Muddy boots and big smiles! Jack and Lola Heard will never forget the time they joined the Burrows Rangers, and Marion Fanning from the Friends of Kenwith Valley Group, to plant two trees they reared from acorns found on the Tarka Trail.

The brother and sister duo regularly join mum Stephanie, dad Phil and Nani to walk and explore the Tarka Trail between Great Torrington and Bideford. With Nani’s encyclopaedic knowledge of plants and trees, Jack and Lola love nothing better than collecting bits and pieces of nature they find along the trail. It was just outside of Great Torrington that Jack stumbled across two acorns, one of which was rather mouldy! Once safely stashed away the acorns were transported home and planted into two pots; but it wouldn’t be long before the saplings would outgrow their pots and need a new home.

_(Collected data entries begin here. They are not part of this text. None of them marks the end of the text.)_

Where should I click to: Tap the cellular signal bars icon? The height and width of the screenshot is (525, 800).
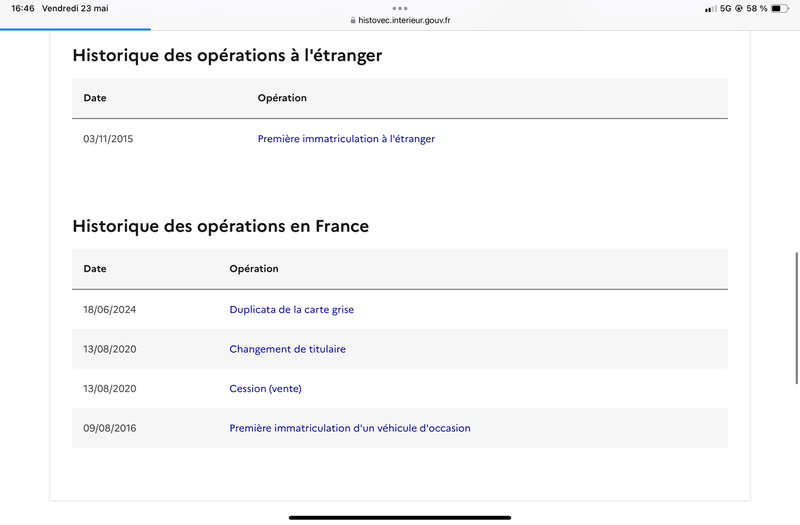[711, 9]
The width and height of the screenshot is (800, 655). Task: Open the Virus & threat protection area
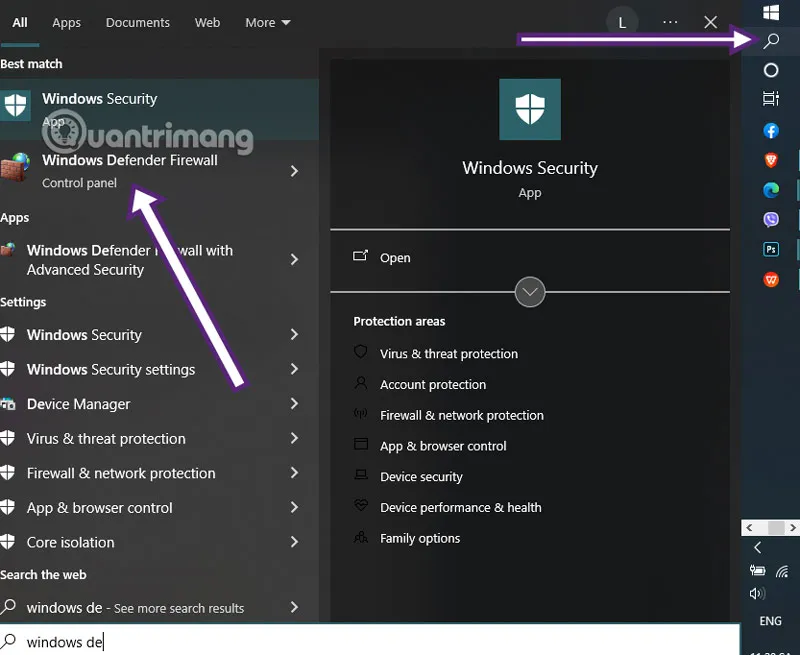coord(447,353)
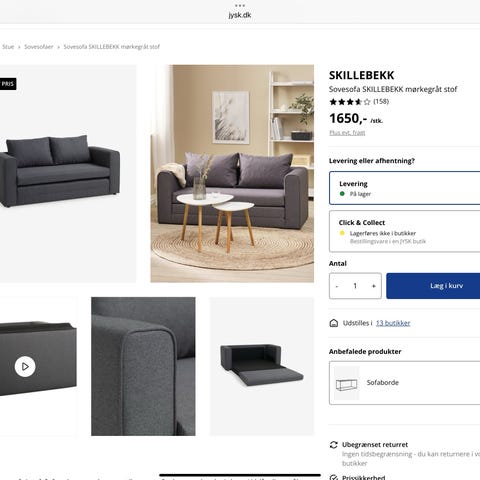Screen dimensions: 480x480
Task: Increase quantity with the plus button
Action: pyautogui.click(x=374, y=286)
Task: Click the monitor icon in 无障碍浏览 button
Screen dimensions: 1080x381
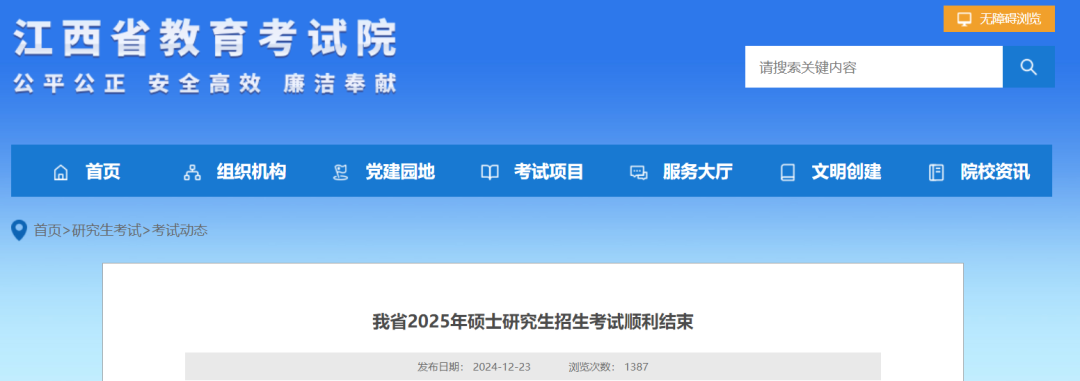Action: coord(964,19)
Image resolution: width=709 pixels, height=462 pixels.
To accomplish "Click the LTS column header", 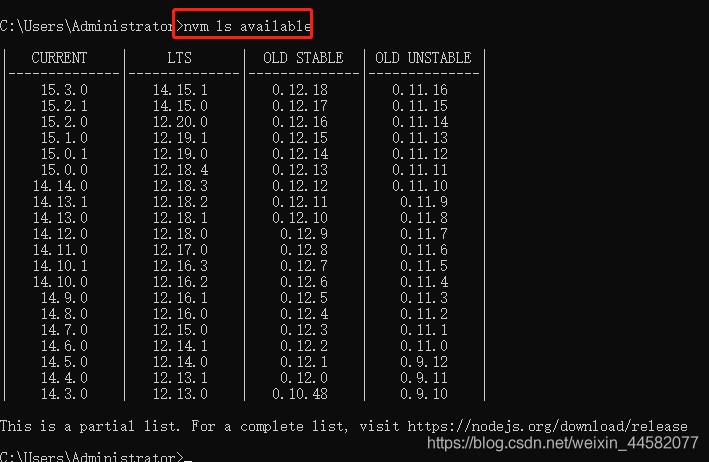I will click(180, 58).
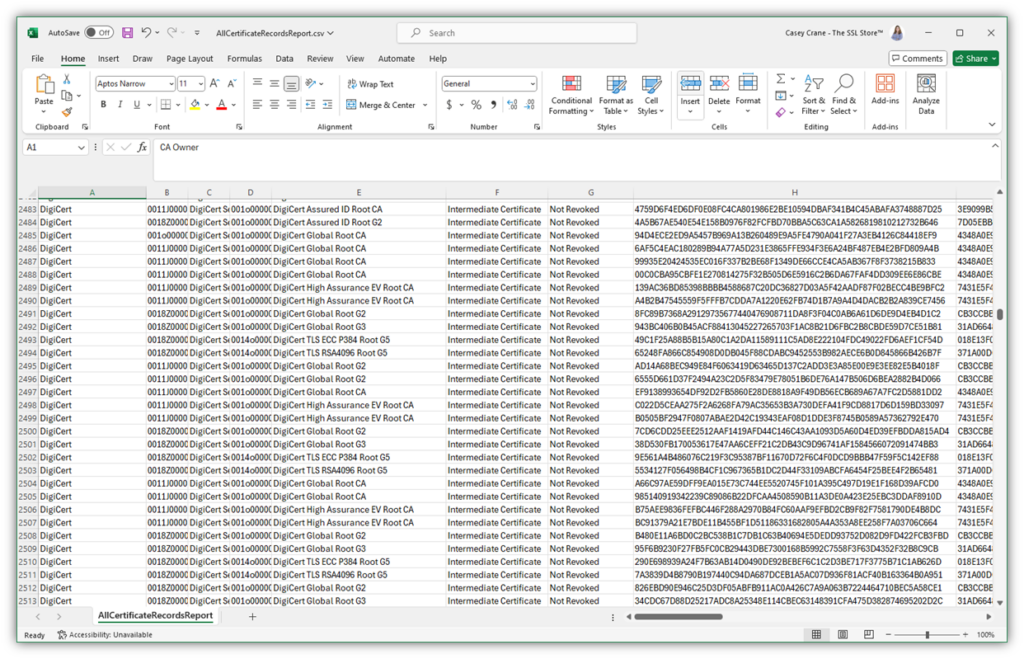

It was time to contact Torridge District Council, where the Northam Burrows Rangers were on hand to suggest the Kenwith Valley Nature Reserve as a good site for the trees. Tree planting is an incredible way for the younger generation to connect with nature and the Rangers were really impressed with Jack and Lola’s attitude to get stuck in and help plant the trees.

Torridge can report that the love for nature continues to this day at the Heard household. Jack and Lola are now growing lemon trees, apple trees, orange trees and pumpkins. The orange trees are proving a little difficult to grow. Let’s hope the pumpkins are ready for Halloween!

Torridge District Council’s Lead Member for Climate Change, Councillor Peter Hames, said: “Jack and Lola’s enthusiasm and awareness is truly inspirational! They are both great role models in recognising the importance of nature. The planting of trees helps to combat C02 emissions making the air cleaner for humans and wildlife. Re-connecting woodland habitats and planting appropriately is one simple way to increase the diversity and function of our countryside. It will be lovely for both to walk through the valley and pick out the great oaks they planted together! Well done Jack and Lola!”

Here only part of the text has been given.